I thought this post by Russ Ramsey on The Gospel Coalition blog was a helpful guide to the chronology of events that took place during the last week of Jesus’ life. Enjoy!
As we enter Holy Week—that sacred span from Palm Sunday to Easter Sunday—here is a day-by-day breakdown of what Scripture tells us happened on each day.
Use this guide to lead you through Scripture reading this week.
When Jesus rode into Jerusalem perched on a colt, it was the first time since raising Lazarus from the dead that he’d shown his face in the city. The story of Lazarus’s resurrection had circulated so that many regarded Jesus as a celebrity. Everyone wanted to catch a glimpse. They went out to meet him and received him like a King, because they heard he had done this (John 12:18).
Jesus said Lazarus’s death would end in the faith of many, and in the “glory of God—that the Son of God may be glorified through it” (John 11:4). But the glory he had in mind was even more glorious than his triumphal entry into Jerusalem. In fact, he wasn’t referring to the glory these people gave him at all. Lazarus’s resurrection would steel the resolve of the religious leaders to hand Jesus over to a death he would embrace—a death he would conquer. That was the glory he meant. As he rode into Jerusalem, the people cried, “Your King is coming!” They praised his victory over Lazarus’s death. But the irony was that he wasn’t coming to claim his crown on account of Lazarus’s death and resurrection, but on account of his own.
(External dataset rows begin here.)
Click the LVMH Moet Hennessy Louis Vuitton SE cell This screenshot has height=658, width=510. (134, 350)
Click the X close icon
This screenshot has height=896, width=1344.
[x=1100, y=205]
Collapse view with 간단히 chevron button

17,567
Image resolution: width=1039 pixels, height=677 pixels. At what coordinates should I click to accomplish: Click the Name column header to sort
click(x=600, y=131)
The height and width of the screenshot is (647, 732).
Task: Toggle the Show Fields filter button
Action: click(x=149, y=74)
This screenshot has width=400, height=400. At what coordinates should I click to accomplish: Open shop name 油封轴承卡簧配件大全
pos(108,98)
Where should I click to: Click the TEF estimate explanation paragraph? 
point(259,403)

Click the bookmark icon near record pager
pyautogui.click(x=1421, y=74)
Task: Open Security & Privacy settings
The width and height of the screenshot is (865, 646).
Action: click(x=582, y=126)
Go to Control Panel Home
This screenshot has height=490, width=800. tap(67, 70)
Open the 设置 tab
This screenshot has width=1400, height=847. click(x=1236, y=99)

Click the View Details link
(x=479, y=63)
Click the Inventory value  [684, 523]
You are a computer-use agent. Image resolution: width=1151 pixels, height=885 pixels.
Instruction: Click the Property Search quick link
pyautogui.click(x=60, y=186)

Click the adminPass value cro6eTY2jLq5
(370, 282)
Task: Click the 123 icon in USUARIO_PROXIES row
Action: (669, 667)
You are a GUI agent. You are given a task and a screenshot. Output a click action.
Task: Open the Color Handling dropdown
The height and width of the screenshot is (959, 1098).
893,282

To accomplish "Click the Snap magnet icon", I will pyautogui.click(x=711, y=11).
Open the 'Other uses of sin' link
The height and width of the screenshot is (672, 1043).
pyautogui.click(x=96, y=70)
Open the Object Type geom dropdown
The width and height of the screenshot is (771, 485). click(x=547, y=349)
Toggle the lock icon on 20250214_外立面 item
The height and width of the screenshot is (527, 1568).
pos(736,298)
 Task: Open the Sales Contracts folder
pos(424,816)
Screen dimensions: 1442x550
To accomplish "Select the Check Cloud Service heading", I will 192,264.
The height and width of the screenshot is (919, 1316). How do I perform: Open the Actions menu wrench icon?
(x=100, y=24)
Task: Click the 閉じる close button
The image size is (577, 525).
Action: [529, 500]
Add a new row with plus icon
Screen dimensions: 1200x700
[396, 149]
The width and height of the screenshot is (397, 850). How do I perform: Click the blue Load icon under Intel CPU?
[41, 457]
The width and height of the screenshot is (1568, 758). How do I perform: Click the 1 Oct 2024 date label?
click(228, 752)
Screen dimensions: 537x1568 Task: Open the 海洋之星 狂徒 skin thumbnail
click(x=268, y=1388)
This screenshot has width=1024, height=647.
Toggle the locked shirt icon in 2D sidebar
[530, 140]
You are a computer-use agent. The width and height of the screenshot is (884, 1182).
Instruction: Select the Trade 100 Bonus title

If Jerusalem was a beehive, with his triumphal entry Jesus had hit it with a stick. You could hear the buzz grow as the anger within got organized. His kingly arrival was a strong declaration about his authority over all the conventions of man.
On Monday, Jesus returns for more—this time to declare the failure of God’s people to live up to their covenant mandate to be a blessing to the world. Much of what the Gospels tell us about Monday centers on the theme of Jesus’s authority—both over the created world and his right to judge it. Everything Jesus did, he did with authority. So when he awoke his disciples Monday saying he wanted to go back into Jerusalem to teach, as risky as it sounded it wasn’t surprising. Everyone sensed something stirring, as if Jesus had rounded a corner and his end was coming fast. He was a marked man.
If Monday’s arrival in the temple was an all-inclusive, living parable of cleansing God’s house, Tuesday’s entrance is a direct, verbal confrontation with the appointed leadership. After Jesus clarifies he doesn’t regard these leaders as having any authority over him, he spends the rest of the day right there in the temple to teach the people God’s Word. But Tuesday afternoon is the last time Jesus publicly teaches in the temple as a free man. His words on this day are his closing argument, his manifesto.
When Jesus leaves the temple on Tuesday, the chief priests and scribes are “seeking how to arrest him by stealth and kill him” (Mark 14:1). But they can’t take his life from him solely on the strength of the charges they plan to bring—not if he defends himself. But he won’t. Instead, by his silence, he’ll offer up his life for a world of blasphemers and traitors and liars. This was what he has come to do, and as he exits the temple that Tuesday afternoon, he knows he will do it soon.